(Exercise material)
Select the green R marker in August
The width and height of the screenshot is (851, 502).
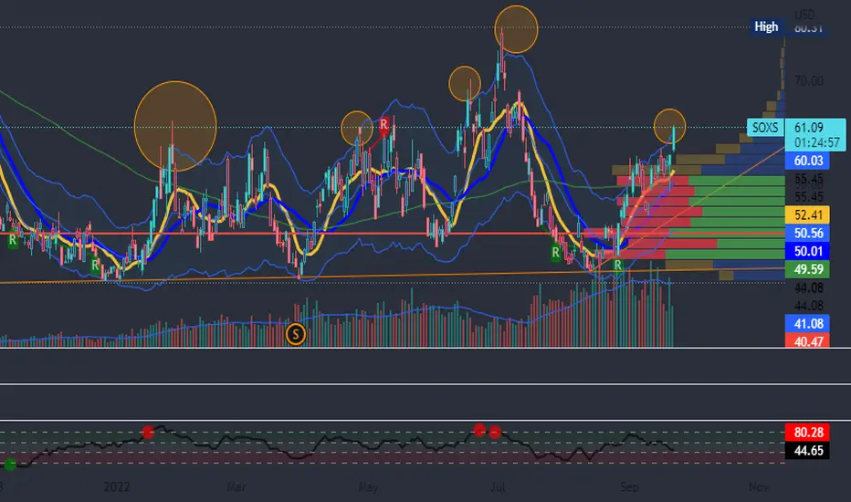pos(555,252)

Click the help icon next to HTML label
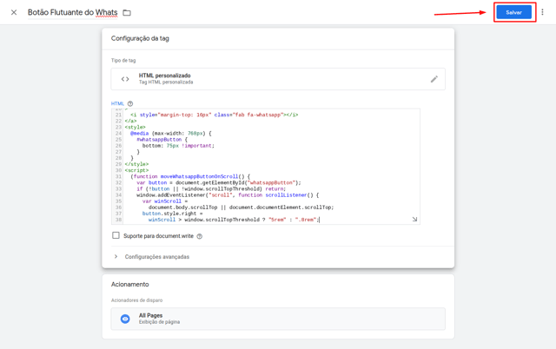click(130, 104)
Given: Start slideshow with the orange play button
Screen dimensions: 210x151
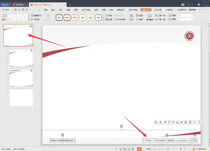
(End Exercise material)
→ **Exercise goal**
Give back, word for word, the lines from the line that contains "Click the help icon next to HTML label" through the last line of the records, with no pictures and nothing else.

→ **Exercise result**
Click the help icon next to HTML label
click(130, 104)
Given: Start slideshow with the orange play button
Screen dimensions: 210x151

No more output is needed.